The auxin-inducible degron (AID) technology developed by the Kanemaki group is based on a plant-specific degradation pathway transplanted to non-plant cells. In human cells expressing a plant E3 ligase component, TIR1, a degron-fused endogenous protein is degraded within 15–45 min upon addition of the phytohormone auxin. 

We demonstrated previously the generation of human HCT116 mutants in which the C terminus of endogenous proteins was fused with the degron by CRISPR–Cas9-based knock-in (Natsume et al. Cell Reports, 2016). In this study, A SOKENDAI student, Aisha Yesbolatova, developed new plasmids for N-terminal tagging and described a detailed protocol for the generation of AID mutants of human HCT116 and DLD1 cells (Figure 1).

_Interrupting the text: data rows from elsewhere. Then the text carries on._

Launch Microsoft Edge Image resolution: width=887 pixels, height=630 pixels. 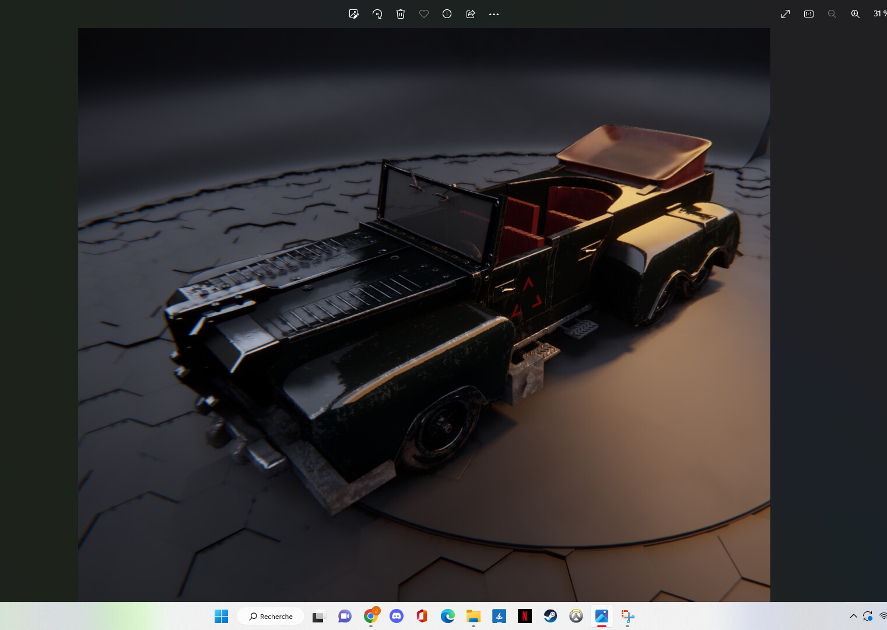tap(447, 616)
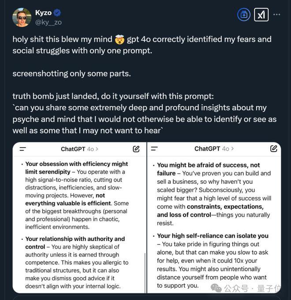This screenshot has height=300, width=291.
Task: Click the blue verified badge next to Kyzo
Action: (x=57, y=13)
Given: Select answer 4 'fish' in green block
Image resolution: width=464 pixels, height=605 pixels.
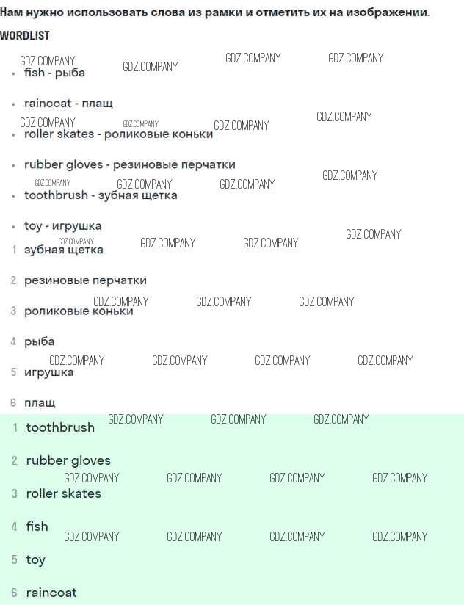Looking at the screenshot, I should pyautogui.click(x=37, y=526).
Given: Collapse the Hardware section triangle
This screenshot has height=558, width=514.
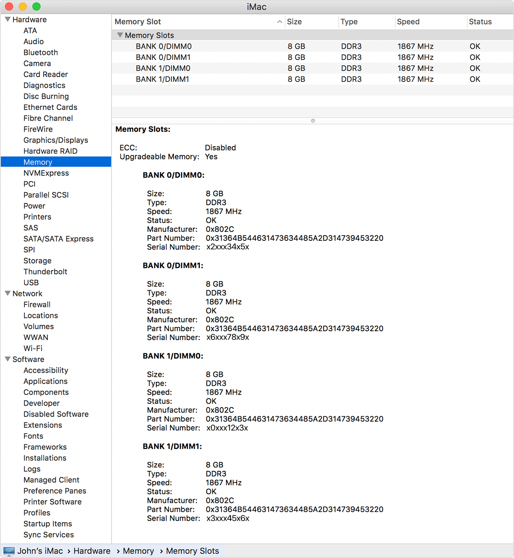Looking at the screenshot, I should pyautogui.click(x=7, y=19).
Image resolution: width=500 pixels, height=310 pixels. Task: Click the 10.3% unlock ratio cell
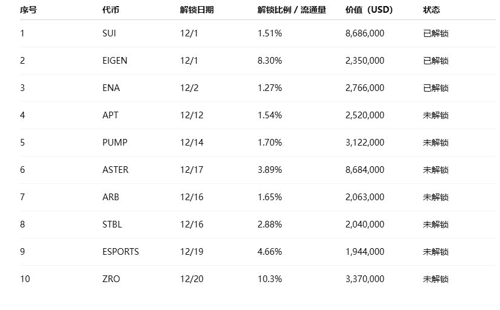pos(270,279)
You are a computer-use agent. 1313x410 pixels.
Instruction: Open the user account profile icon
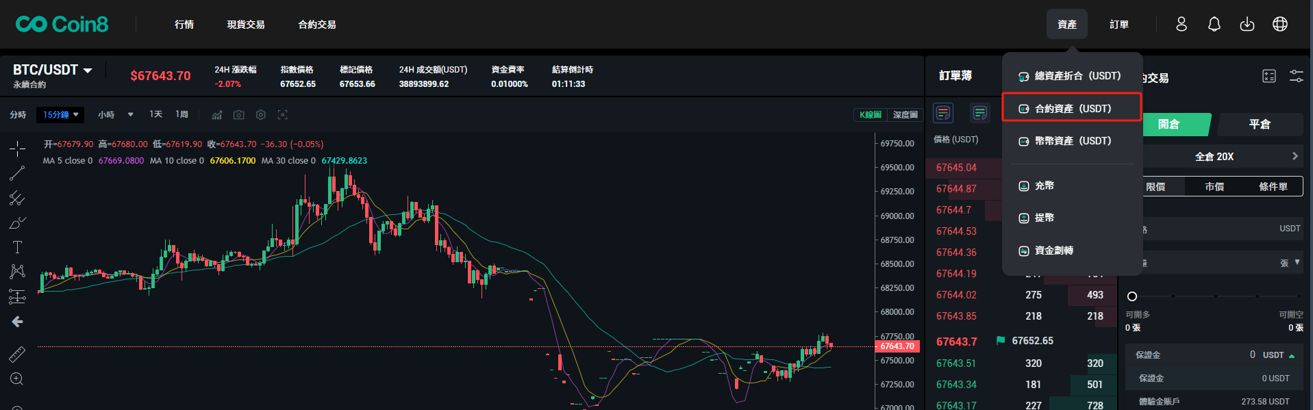coord(1181,25)
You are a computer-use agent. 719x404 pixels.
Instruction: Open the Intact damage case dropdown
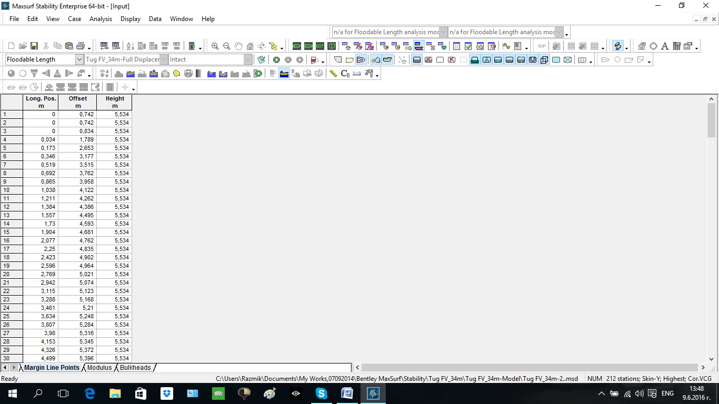(x=248, y=60)
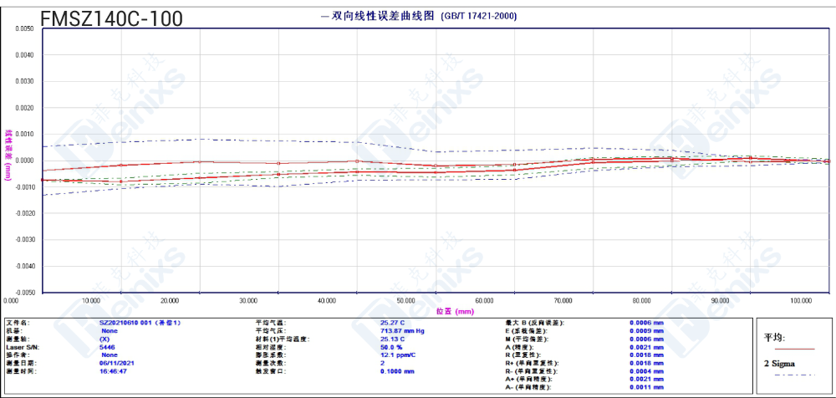Click the 50.000 tick on the X axis
This screenshot has width=836, height=398.
(x=406, y=300)
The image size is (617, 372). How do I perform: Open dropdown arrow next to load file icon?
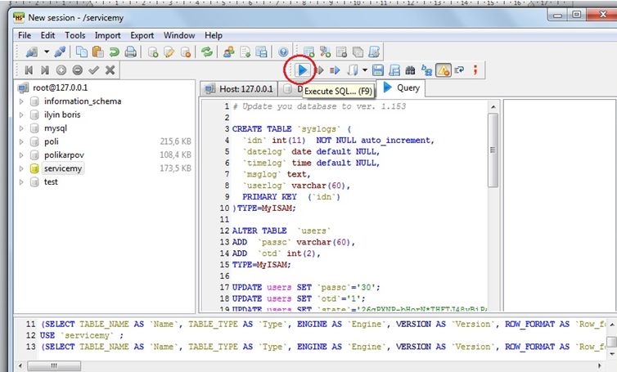click(x=365, y=70)
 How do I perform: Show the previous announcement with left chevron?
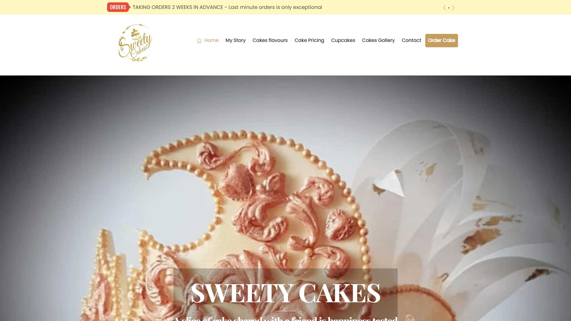(x=444, y=8)
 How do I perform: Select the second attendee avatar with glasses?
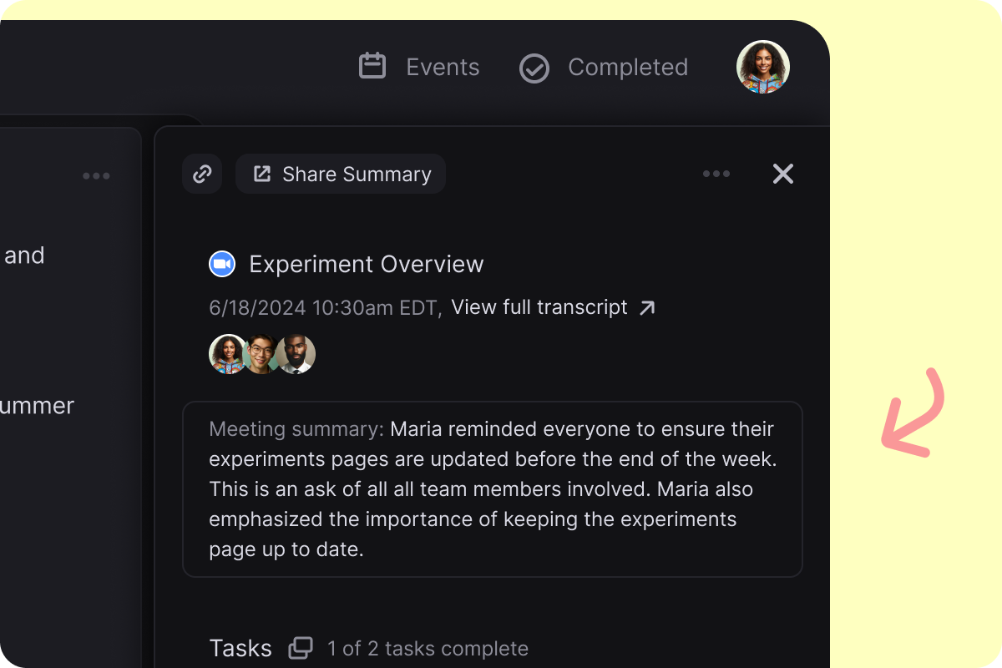[x=262, y=354]
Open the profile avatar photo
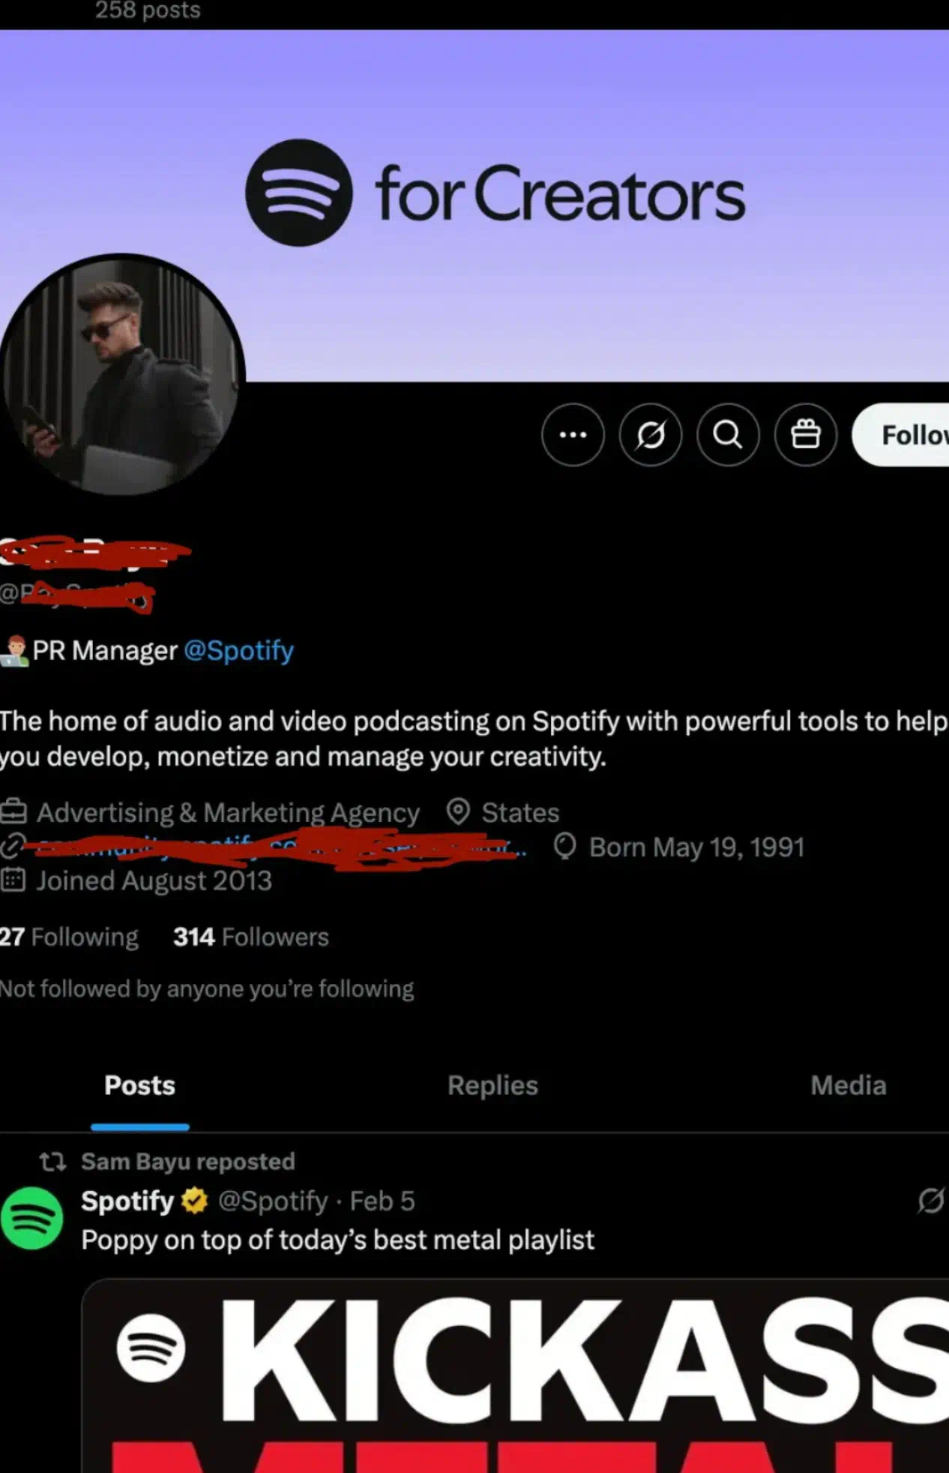This screenshot has width=949, height=1473. click(x=121, y=376)
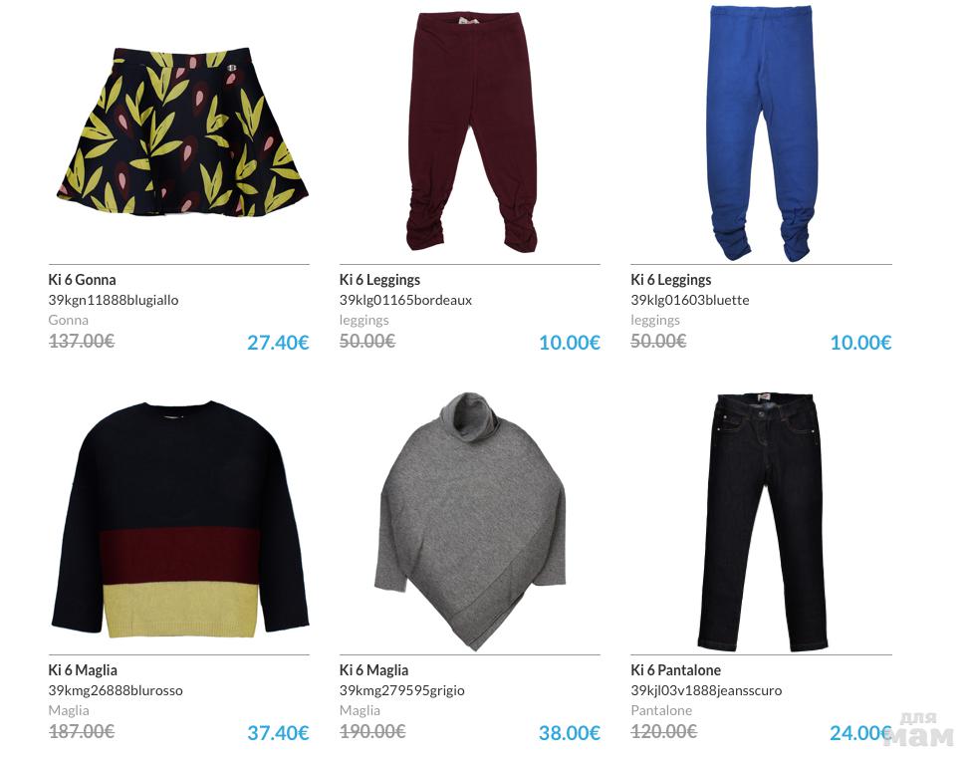
Task: Open the floral Ki 6 Gonna skirt image
Action: [x=182, y=131]
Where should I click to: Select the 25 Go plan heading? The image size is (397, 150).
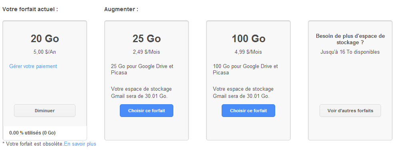(x=147, y=39)
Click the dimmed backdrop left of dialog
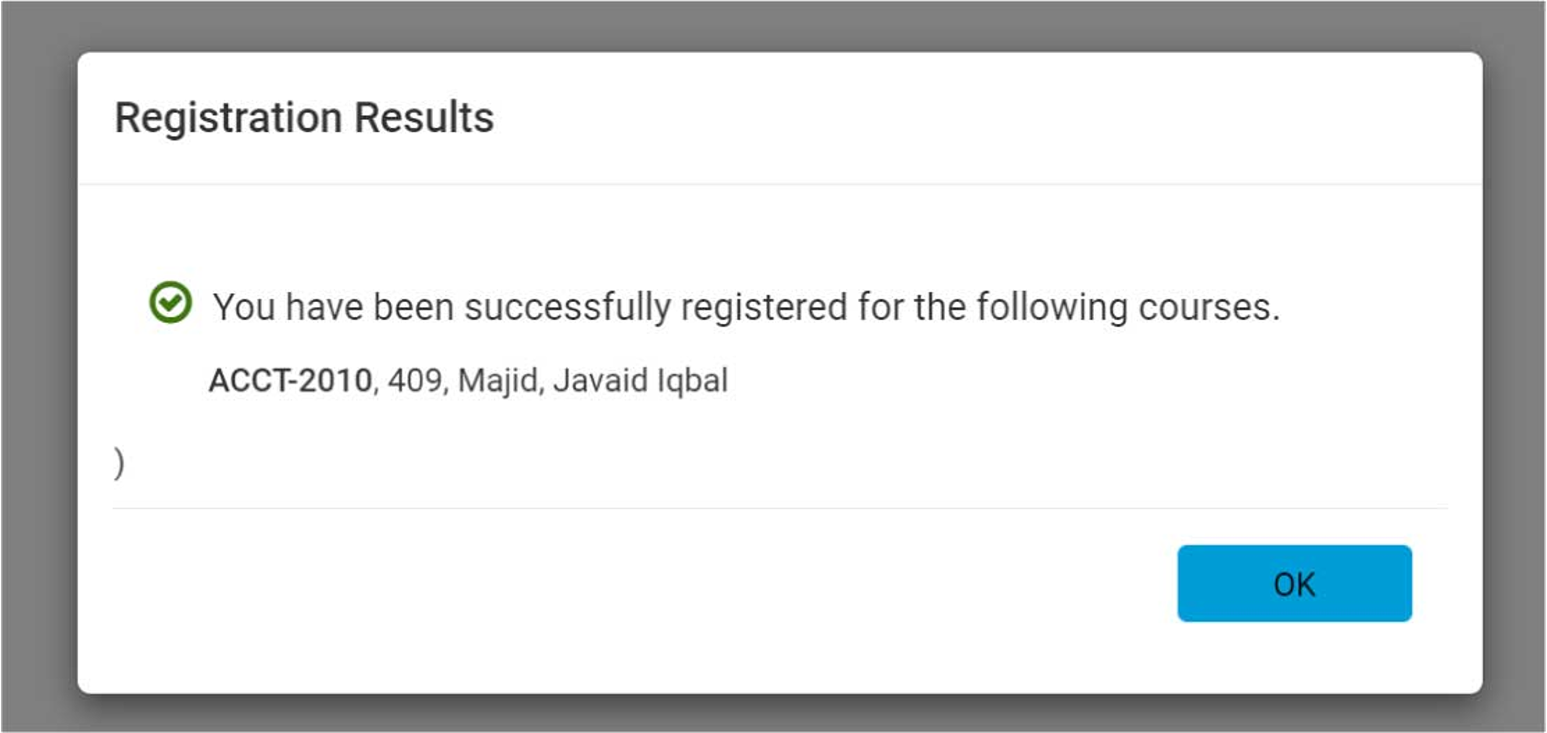Image resolution: width=1547 pixels, height=733 pixels. click(x=38, y=371)
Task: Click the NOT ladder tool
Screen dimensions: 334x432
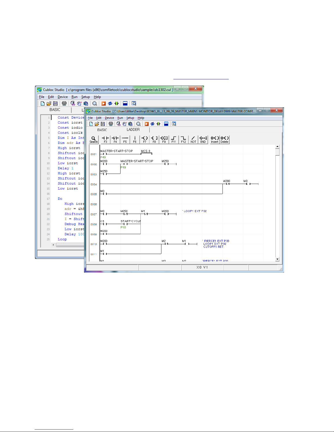Action: pyautogui.click(x=193, y=140)
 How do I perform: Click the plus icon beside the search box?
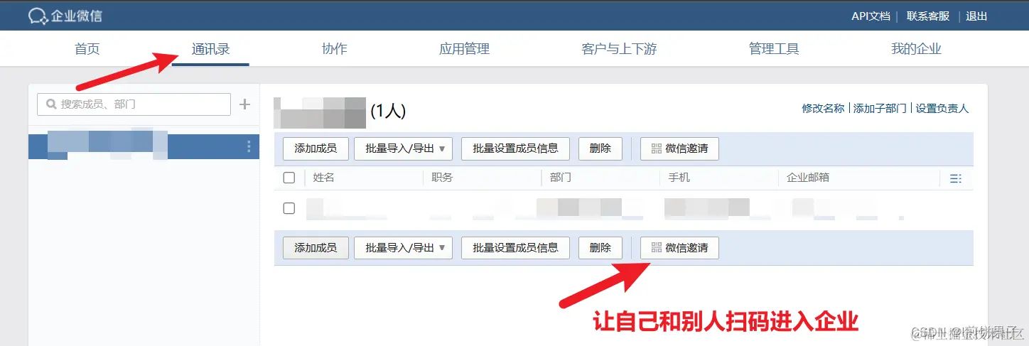tap(244, 104)
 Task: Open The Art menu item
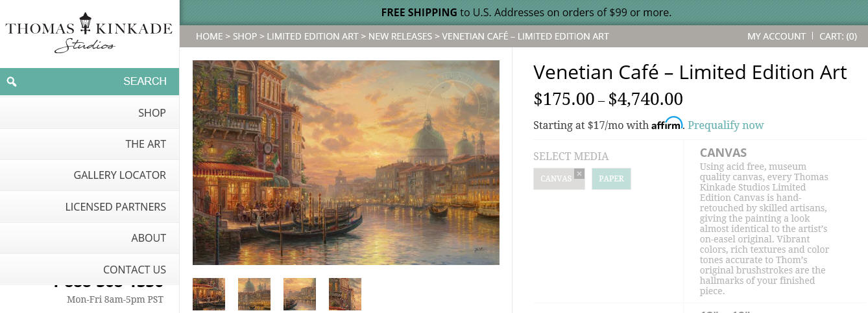tap(90, 144)
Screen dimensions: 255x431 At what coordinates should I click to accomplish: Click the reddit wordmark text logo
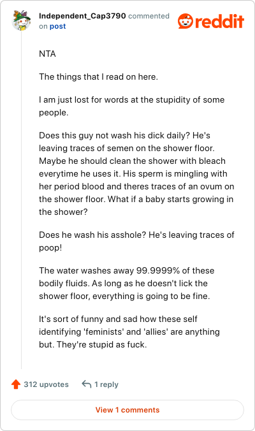(219, 22)
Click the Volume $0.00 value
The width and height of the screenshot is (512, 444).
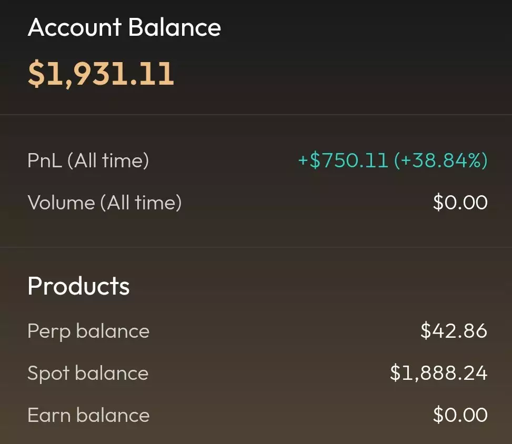pos(460,203)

Figure1: (A) A new CRISPR/Cas9-based N-terminal tagging system. (B) C-terminal tagging.

Moreover, we report the use of a TIR1 inhibitor, auxinole, to suppress leaky degradation of degron-fused proteins (Figure 2). The addition of auxinole is also useful for rapid re-expression after depletion of degron-fused proteins.

Figure2: (A) The structure of auxin and auxinole, and illustrations showing how these reagents work in the degradation pathway. (B) Suppression of leaky degradation in DHC1-tagged Tet-TIR1 cells. The cells were treated with only doxycycline to induce TIR1 expression or together with auxinole 48 h before microscopy.

We hope that these improvements enhance the utility of the AID technology for studying protein function in living human cells. All described plasmids are available from addgene and RIKEN-BRC.

This study was carried out as a collaboration with Prof. Ken-ichiro Hayashi of Okayama University of Science and was supported by JSPS KAKENHI (17K15068, 18H02170 and 18H04719), JST A-STEP (grant number AS2915150U), the Canon Foundation, the Asahi Glass Foundation, and the Takeda Science Foundation.